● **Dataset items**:
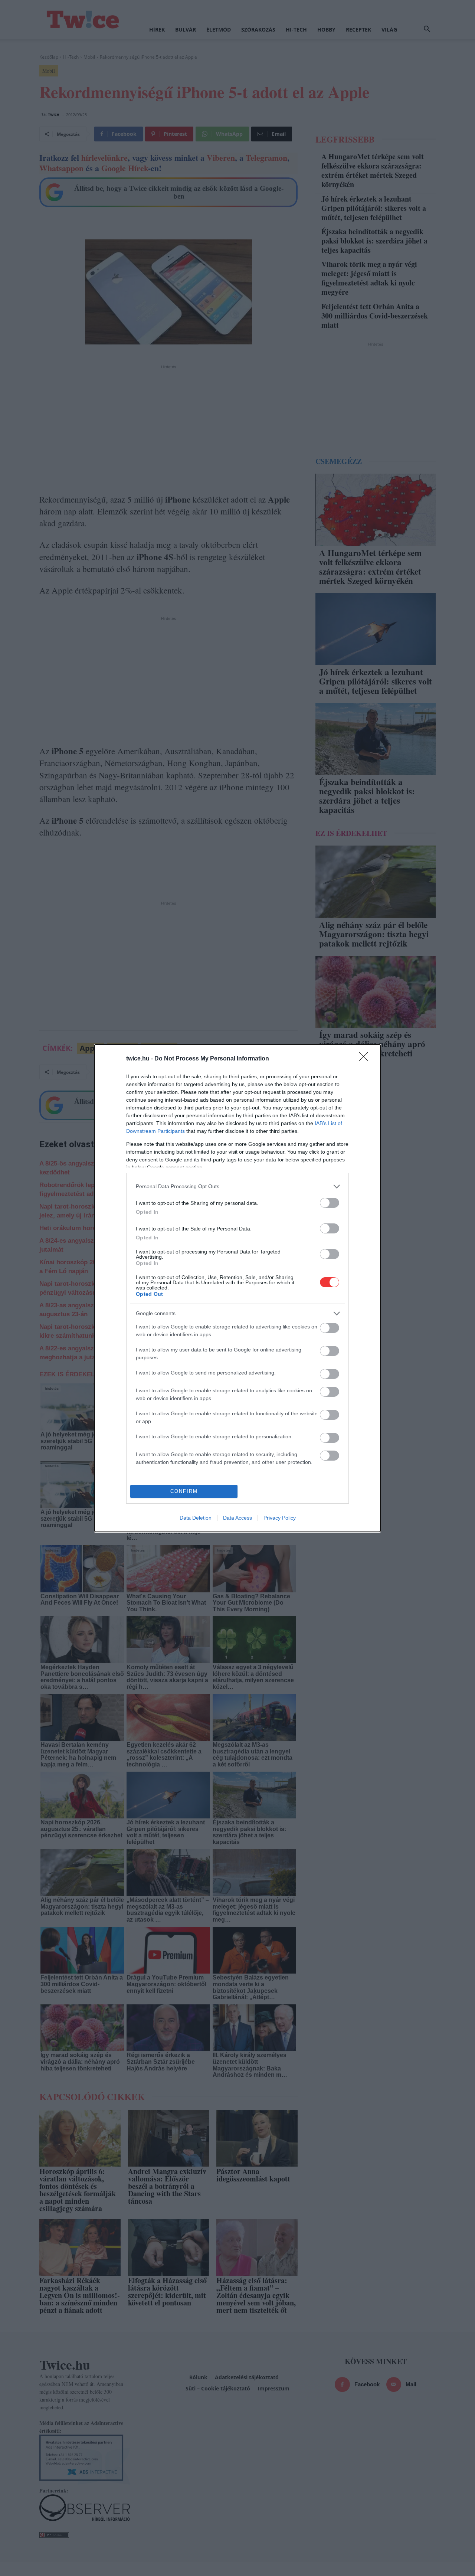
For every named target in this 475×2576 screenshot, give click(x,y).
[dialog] (237, 1288)
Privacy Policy (279, 1518)
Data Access (237, 1518)
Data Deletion (196, 1518)
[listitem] (237, 1186)
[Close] (366, 1059)
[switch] (329, 1203)
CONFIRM (184, 1491)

● **What this task involves**:
A verbatim printout of the entries above is expected, free of pictures.

● **Response to the task**:
For every named target in this 475×2576 screenshot, give click(x,y).
[dialog] (237, 1288)
Privacy Policy (279, 1518)
Data Access (237, 1518)
Data Deletion (196, 1518)
[listitem] (237, 1186)
[Close] (366, 1059)
[switch] (329, 1203)
CONFIRM (184, 1491)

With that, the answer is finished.